Determine best case claim outcomes and can transmit issues upstream to Administration as needed to prevent recurrence of problems throughout the Surgery Center.
Responsible for the daily billing, follow up and collection resolution of hospital and professional claims filed to various payors.
Essential Functions
- Review medical records for documentation accuracy and assign the correct CPT and ICD-10 codes to the claim. May conduct or assign audit reviews of coding and procedures specification.
- Performs and oversees all billing processes, including primary / secondary and rebilling, including necessary claim edits on both internal and external software systems.

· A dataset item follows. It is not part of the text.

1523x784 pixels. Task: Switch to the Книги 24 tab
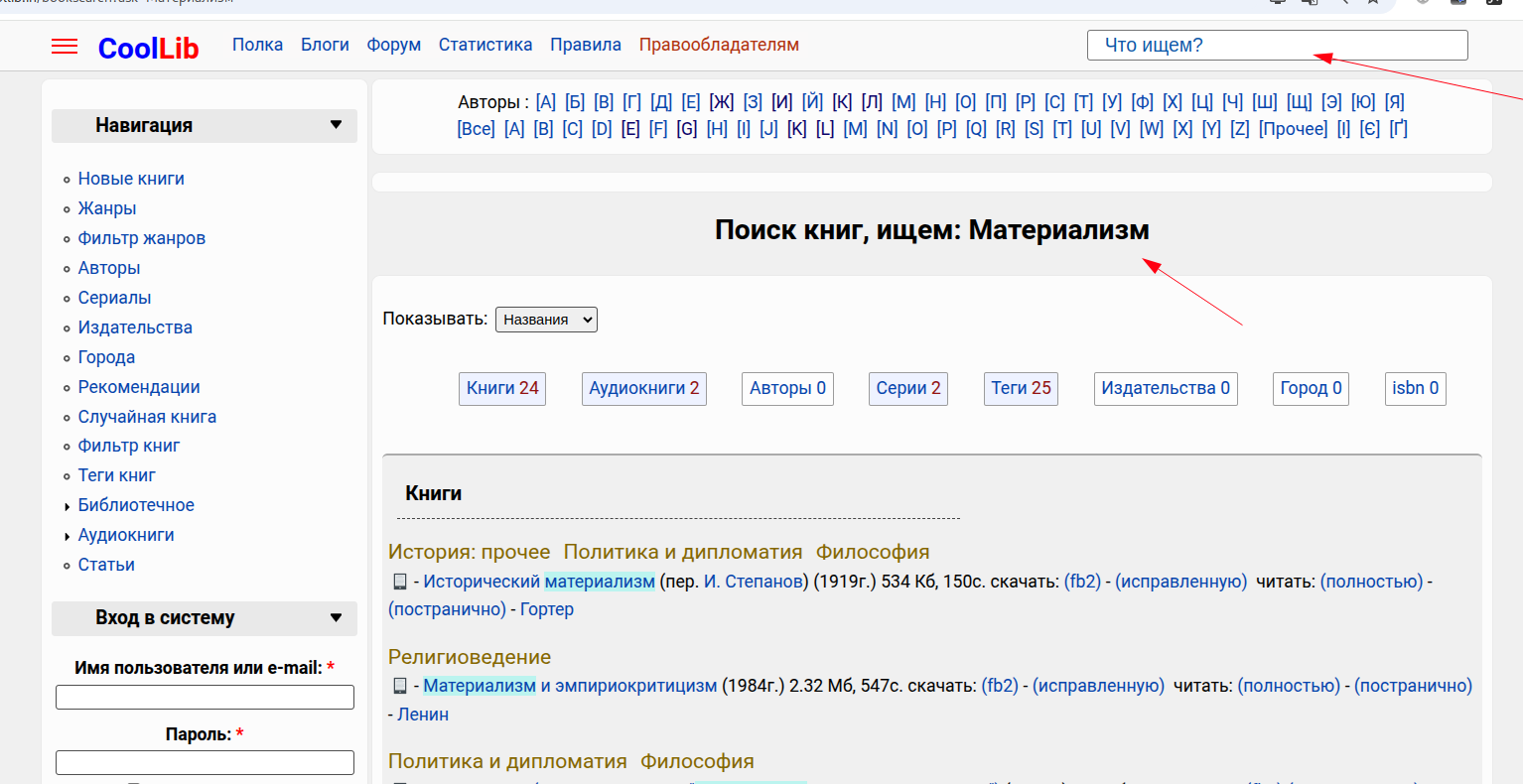click(502, 389)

- Remains knowledgeable and current on rules and regulations related to all government payers : Medicare, Medicaid, VA, etc.

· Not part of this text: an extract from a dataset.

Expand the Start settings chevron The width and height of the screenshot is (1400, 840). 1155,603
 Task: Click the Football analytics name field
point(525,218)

- Checks clearinghouse transmission daily to ensure files are successfully transmitted to the intermediary. Works closely with vendors when problems or trends arise that impede work flow.
- Handles follow up on billed patient accounts to successfully collect owed balances. Posts payments as required via cash, credit cards, EFT and third-party vendors, etc.
- Reviews and adjudicates EOBs / RAs to determine if the Surgery Center was paid correctly by the payer.
- Deals with denials in an efficient and effective manner, handling appeals as needed to get claims paid.
- Remains actively involved in KPIs associated with the financial performance of the Surgery Center.
Physical Requirements
The ability to lift, carry or push / pull up to 20 pounds and, occasionally, lift carry, push / pull over 20 pounds. Standing, walking 30% of the time, and sitting 70% of the time.
Eye / hand coordination, finger dexterity, color perception, functional visual ability and depth perception, functional sound perception and discrimination, functional verbal speech ability.
Occasional bending, kneeling, climbing, twisting, reach at / or above and below shoulder level. Routine balancing as it pertains to normal office environment duties.
Education, Experience and Certifications
High school diploma required. An Associate degree, suitable Trade School or Coding Certification preferred. 2-5 years’ experience in a medical environment required, with strong medical terminology knowledge, preferably in the surgical realm.
Thorough working knowledge of CPT and ICD-10 codes and can process outgoing claims, write billing edits, transmit transaction files and process payments.
Strong typing skills, significant computer experience, email, copier and Microsoft office experience required. EMR experience required.
EMR experience can be from a physician practice but should include both clerical and clinical functions. Knowledge of ASC billing preferred.
Knowledge of billing rules and regulations through various governmental programs is required, as well as pertinent knowledge related to commercial claim submission and a firm grasp of all HIPAA guidelines.